==== Dataset records
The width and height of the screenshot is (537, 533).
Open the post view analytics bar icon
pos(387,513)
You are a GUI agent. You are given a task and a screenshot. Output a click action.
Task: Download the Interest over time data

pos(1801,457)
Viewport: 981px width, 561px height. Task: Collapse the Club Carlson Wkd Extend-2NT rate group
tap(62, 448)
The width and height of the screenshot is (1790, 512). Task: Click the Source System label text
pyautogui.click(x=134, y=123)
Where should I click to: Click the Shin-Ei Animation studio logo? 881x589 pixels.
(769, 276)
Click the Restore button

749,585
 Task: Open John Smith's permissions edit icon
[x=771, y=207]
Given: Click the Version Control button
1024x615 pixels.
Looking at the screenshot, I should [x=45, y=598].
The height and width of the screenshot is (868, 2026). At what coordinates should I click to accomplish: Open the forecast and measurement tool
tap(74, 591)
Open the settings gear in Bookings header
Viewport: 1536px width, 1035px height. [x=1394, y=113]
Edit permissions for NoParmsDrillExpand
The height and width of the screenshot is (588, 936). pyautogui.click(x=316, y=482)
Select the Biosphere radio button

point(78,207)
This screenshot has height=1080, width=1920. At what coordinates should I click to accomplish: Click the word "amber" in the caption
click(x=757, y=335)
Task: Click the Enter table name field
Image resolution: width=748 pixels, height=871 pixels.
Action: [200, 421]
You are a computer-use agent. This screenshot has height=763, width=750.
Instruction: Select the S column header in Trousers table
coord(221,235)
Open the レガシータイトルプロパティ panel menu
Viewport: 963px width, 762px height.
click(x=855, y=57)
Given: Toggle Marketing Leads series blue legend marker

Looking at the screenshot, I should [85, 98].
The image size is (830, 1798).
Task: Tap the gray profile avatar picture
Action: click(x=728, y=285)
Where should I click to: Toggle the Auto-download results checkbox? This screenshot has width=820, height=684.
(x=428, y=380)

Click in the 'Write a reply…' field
========
### Problem requirements
Please state how many lines in the entries above include the string "agent", and write only that number.

### Solution to the exercise
2